Exercise material Block Start

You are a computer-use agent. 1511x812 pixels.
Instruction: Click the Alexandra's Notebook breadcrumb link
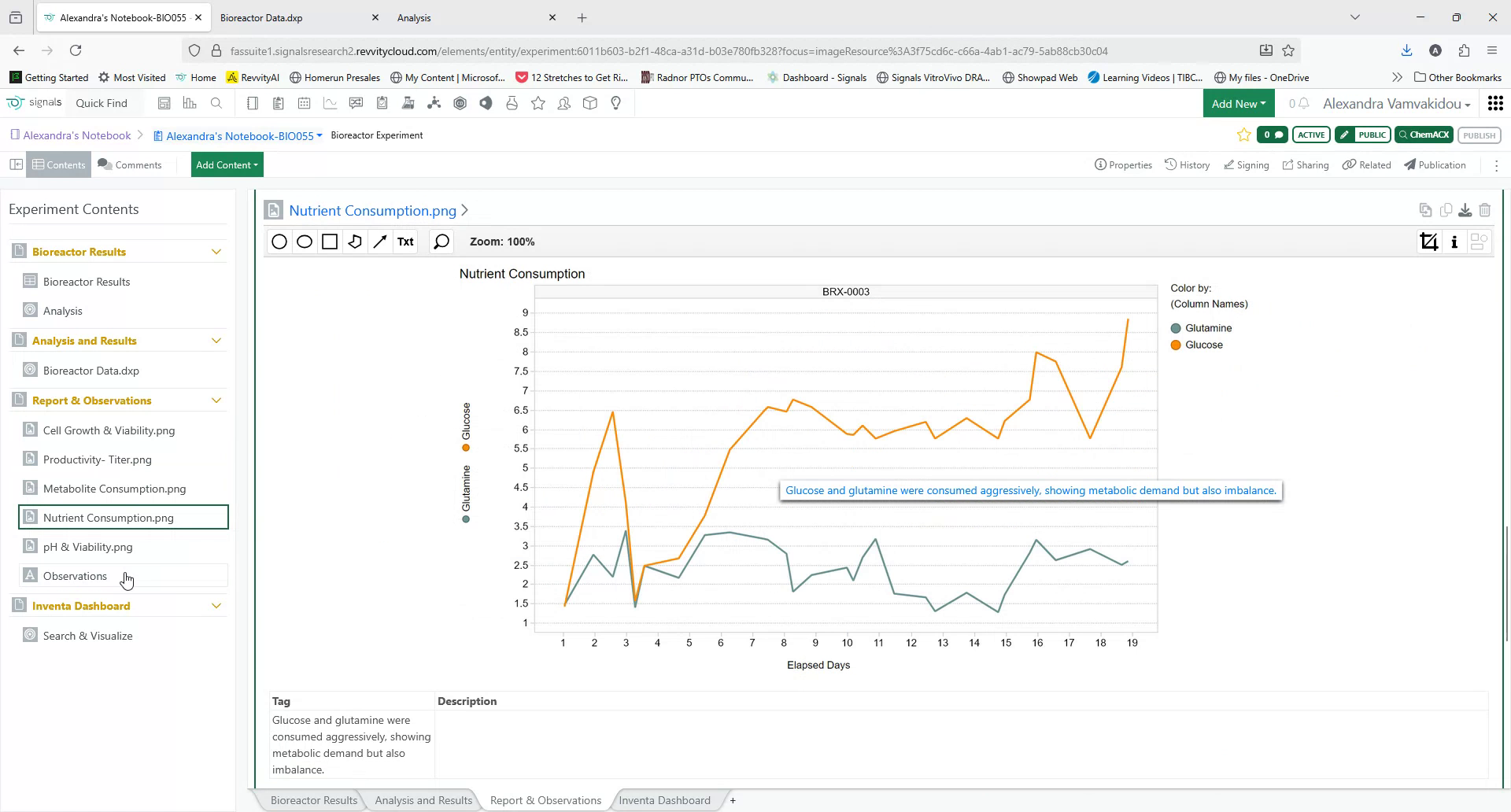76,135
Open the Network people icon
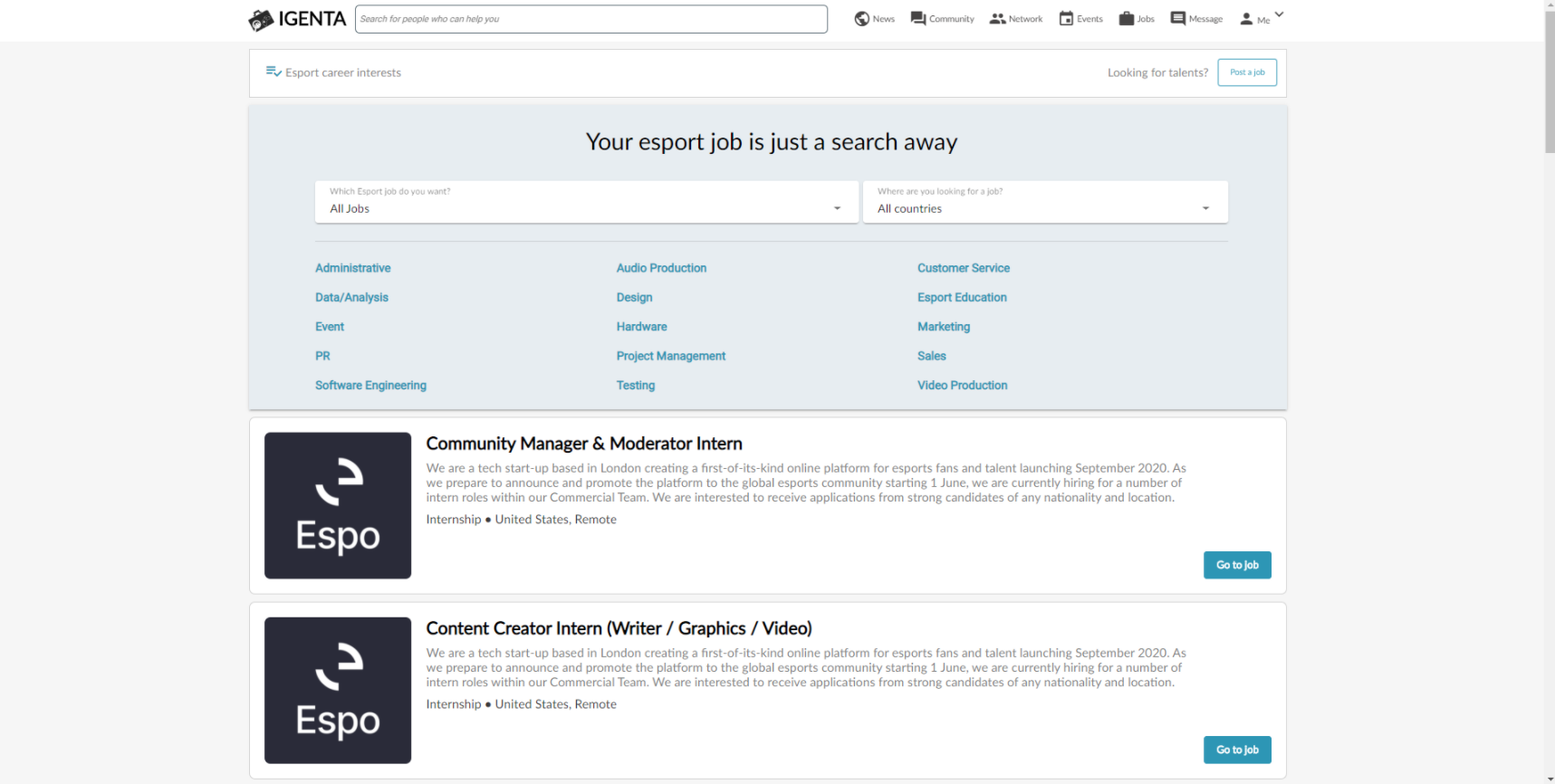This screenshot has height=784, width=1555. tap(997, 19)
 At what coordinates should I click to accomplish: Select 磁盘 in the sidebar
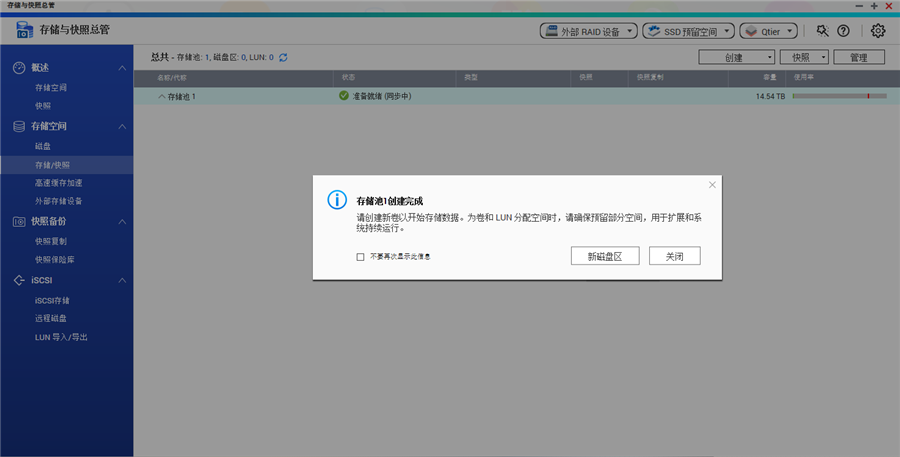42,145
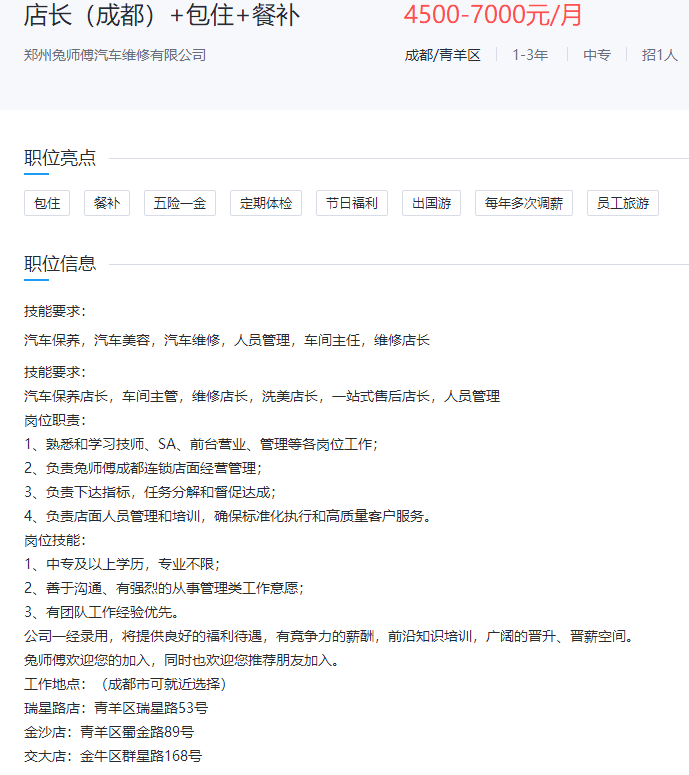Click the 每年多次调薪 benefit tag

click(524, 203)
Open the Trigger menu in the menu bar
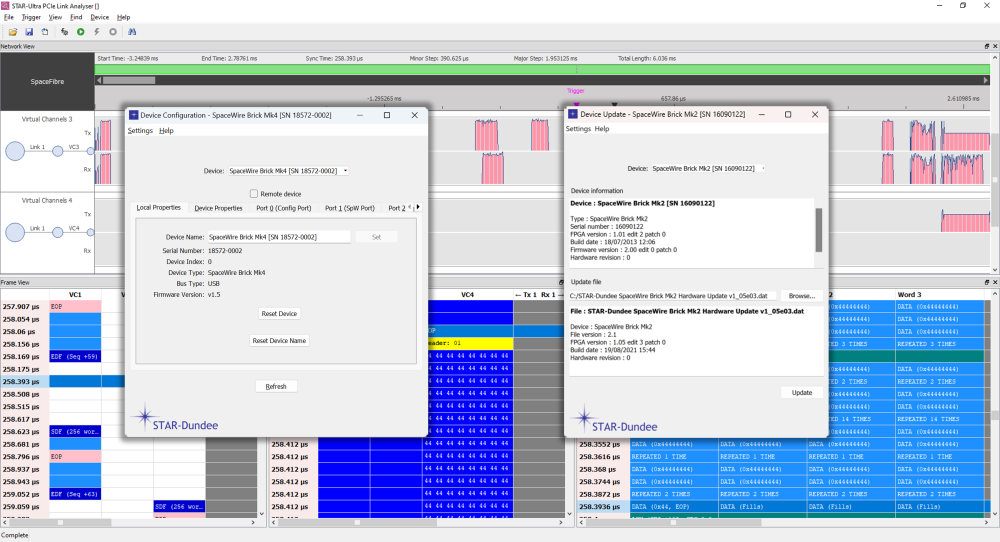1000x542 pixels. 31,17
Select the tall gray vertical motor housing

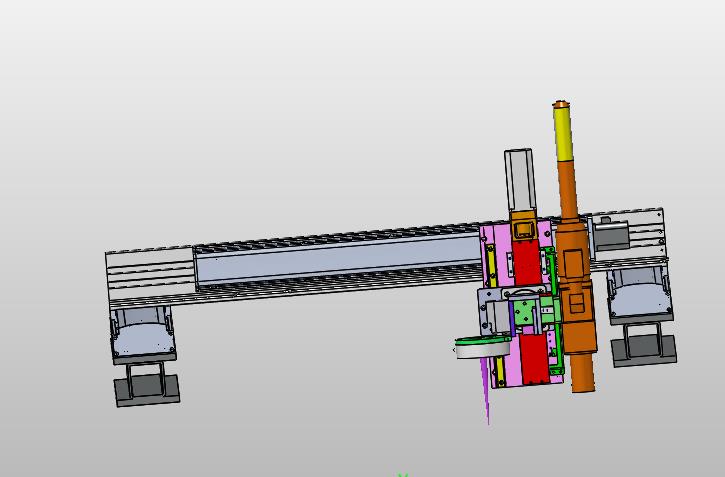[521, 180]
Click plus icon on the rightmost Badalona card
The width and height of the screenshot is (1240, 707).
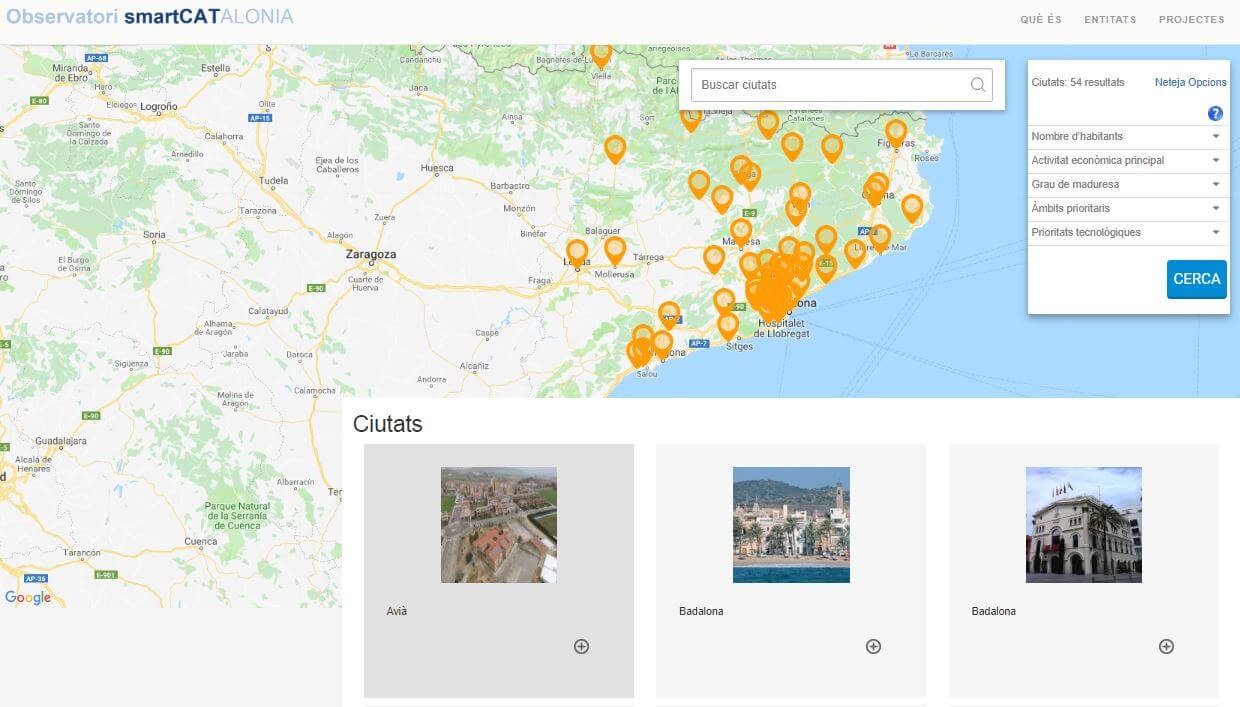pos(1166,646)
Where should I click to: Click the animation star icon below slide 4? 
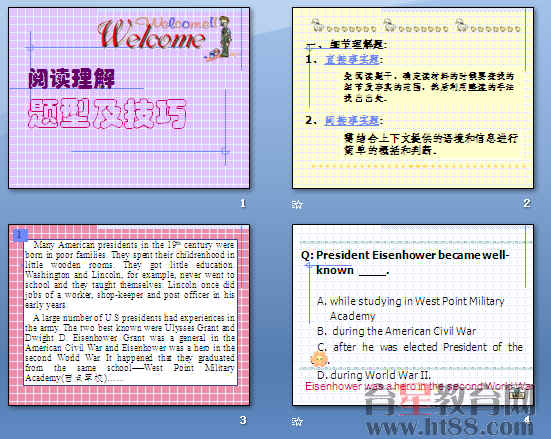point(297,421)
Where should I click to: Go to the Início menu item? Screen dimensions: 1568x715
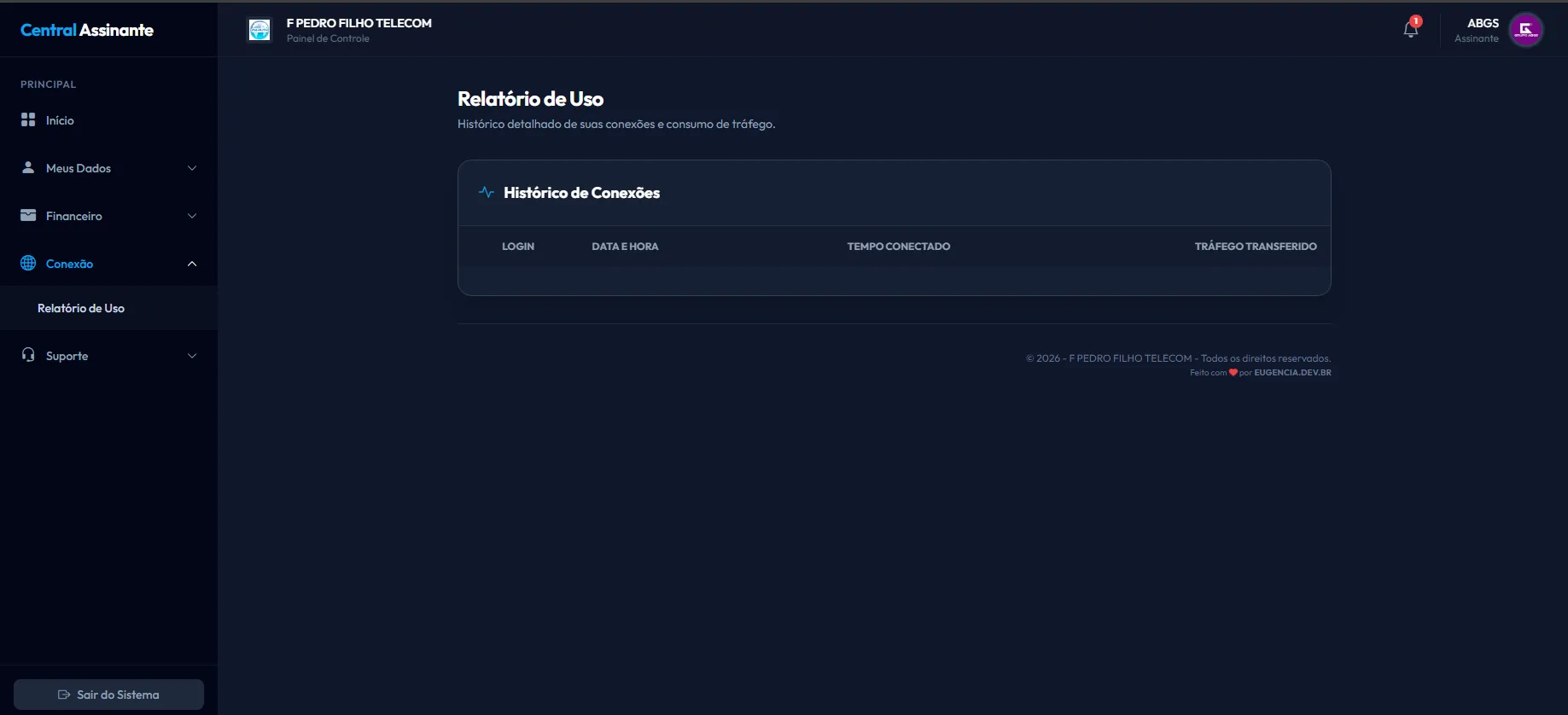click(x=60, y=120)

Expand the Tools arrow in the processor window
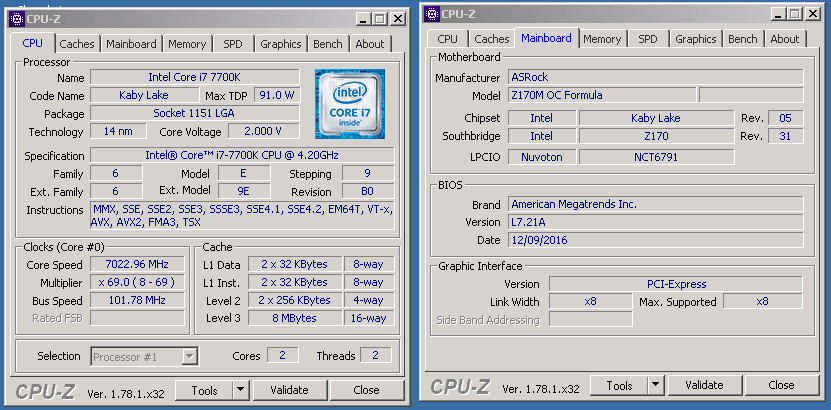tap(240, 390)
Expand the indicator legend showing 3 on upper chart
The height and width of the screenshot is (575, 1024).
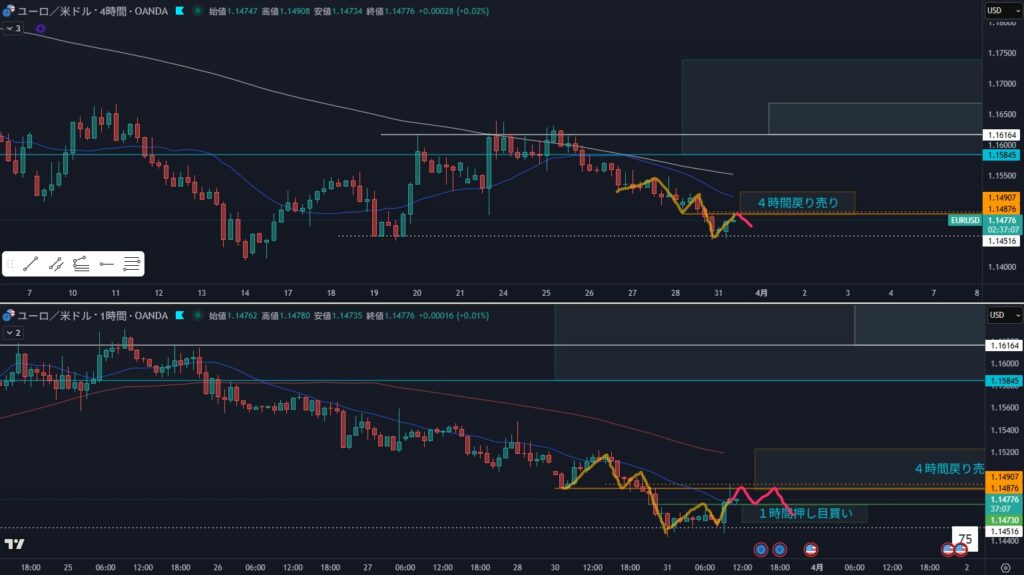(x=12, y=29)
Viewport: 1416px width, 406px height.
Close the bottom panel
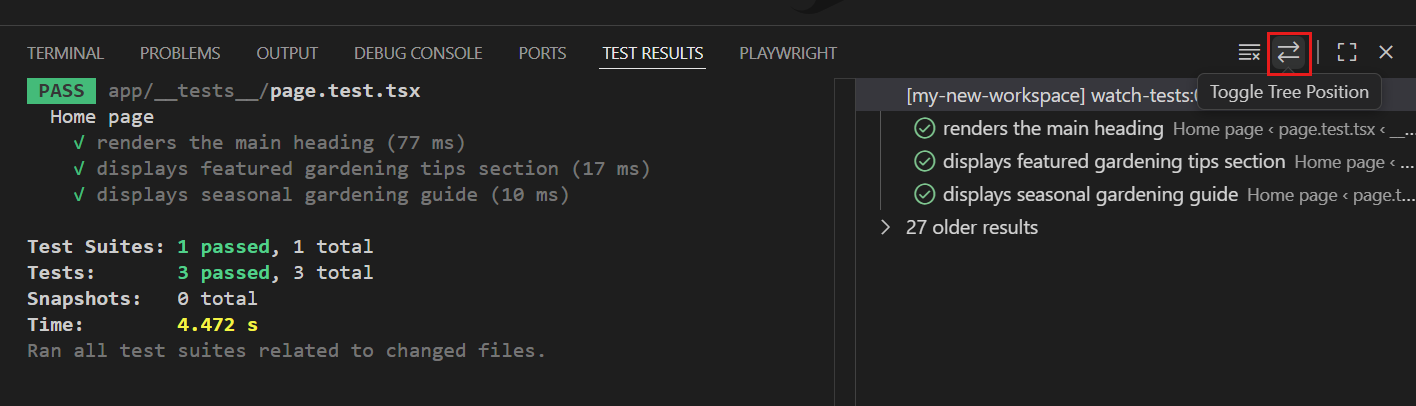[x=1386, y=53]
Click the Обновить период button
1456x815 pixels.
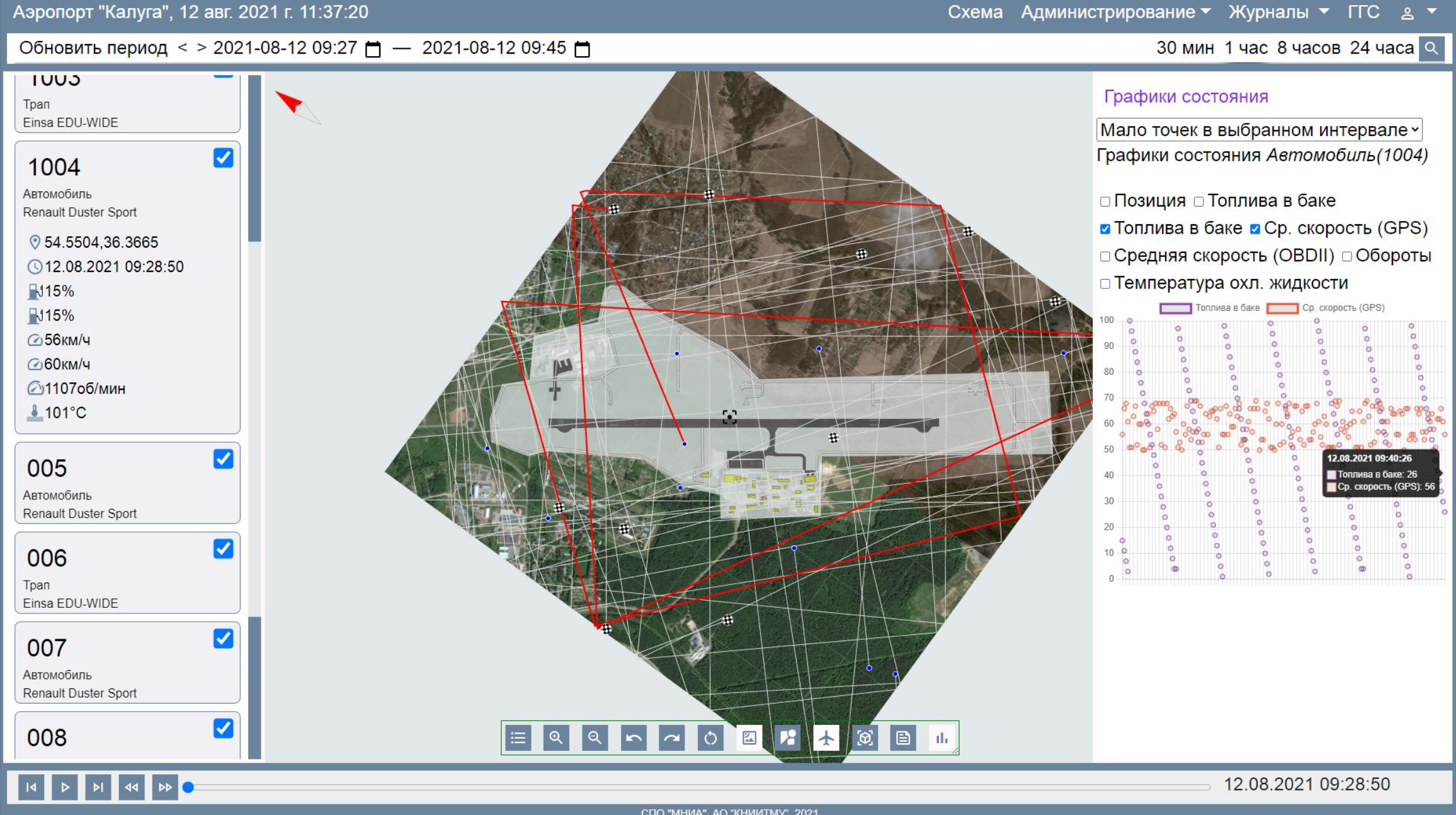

Exercise material Block End

_What is needed_
Transcribe all lines above exactly, skipping pictures.

_Response_
You are a computer-use agent. 1511x812 pixels.
Instruction: Click the Alexandra's Notebook breadcrumb link
76,135
Open the Network people icon
This screenshot has height=784, width=1555. tap(997, 19)
 At what coordinates should I click to accomplish: Select 磁盘 in the sidebar
42,145
Click the 每年多次调薪 benefit tag

click(524, 203)
Open the Trigger menu in the menu bar
1000x542 pixels. 31,17
Select the tall gray vertical motor housing

[521, 180]
Click plus icon on the rightmost Badalona card
The width and height of the screenshot is (1240, 707).
pos(1166,646)
Where should I click to: Click the animation star icon below slide 4? 
point(297,421)
Where should I click to: Go to the Início menu item? Screen dimensions: 1568x715
click(x=60, y=120)

Expand the Tools arrow in the processor window
tap(240, 390)
Expand the indicator legend showing 3 on upper chart
The height and width of the screenshot is (575, 1024).
(x=12, y=29)
Viewport: 1416px width, 406px height.
Close the bottom panel
[x=1386, y=53]
Click the Обновить период button
1456x815 pixels.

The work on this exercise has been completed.